(Stored records)
========================

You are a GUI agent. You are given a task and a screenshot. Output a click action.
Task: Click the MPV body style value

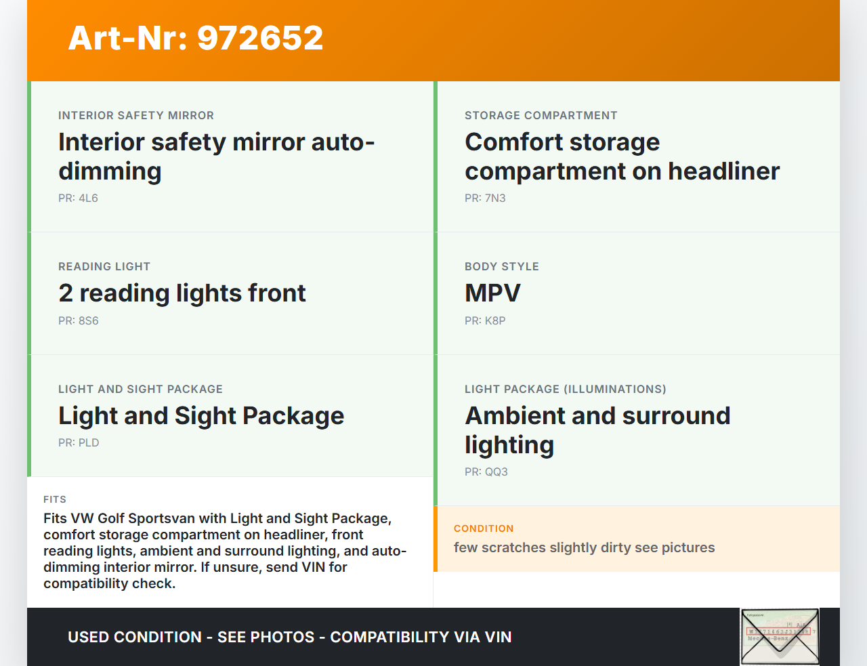(x=492, y=293)

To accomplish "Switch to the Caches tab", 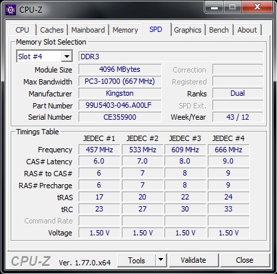I will click(x=52, y=30).
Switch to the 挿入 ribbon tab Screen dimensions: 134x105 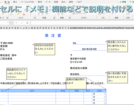click(15, 2)
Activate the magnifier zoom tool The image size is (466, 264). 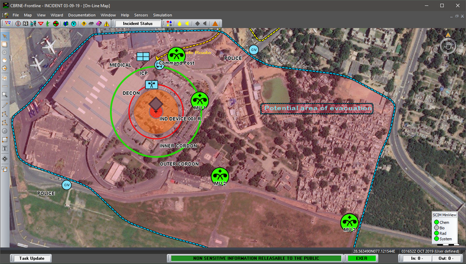(5, 94)
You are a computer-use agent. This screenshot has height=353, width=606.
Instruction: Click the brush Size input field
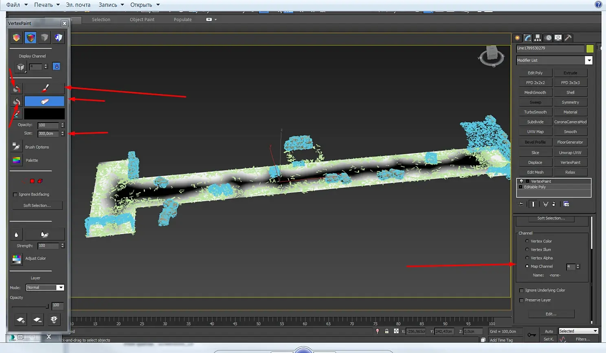[48, 134]
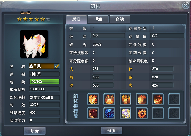
Task: Click the 虚日鼠 name input field
Action: pyautogui.click(x=41, y=66)
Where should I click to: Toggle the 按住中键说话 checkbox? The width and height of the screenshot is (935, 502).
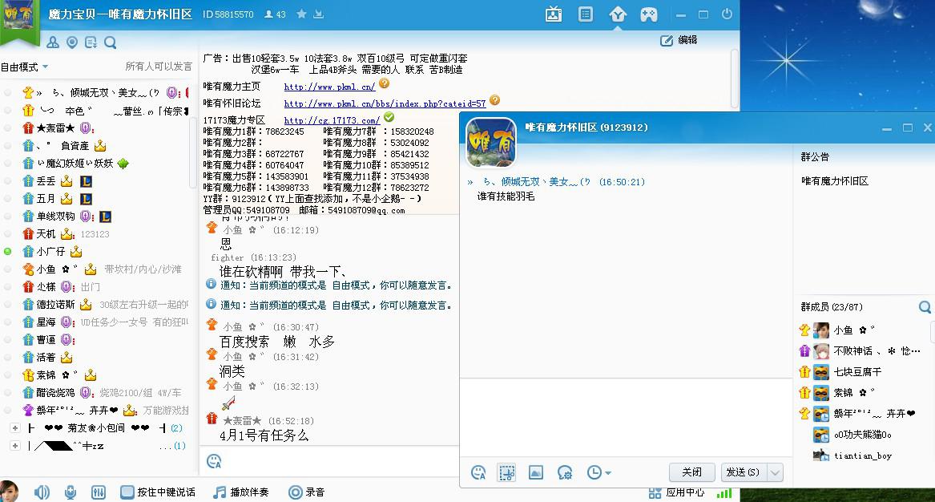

========================

Reproduce verbatim every line starting at the line that holds "Instruction: Click the brush Size input field" and ending with the final line of the data; omit the pictures.

▶ [Task solution]:
Instruction: Click the brush Size input field
[48, 134]
Task: Click the 虚日鼠 name input field
Action: pyautogui.click(x=41, y=66)
Where should I click to: Toggle the 按住中键说话 checkbox? The width and height of the screenshot is (935, 502).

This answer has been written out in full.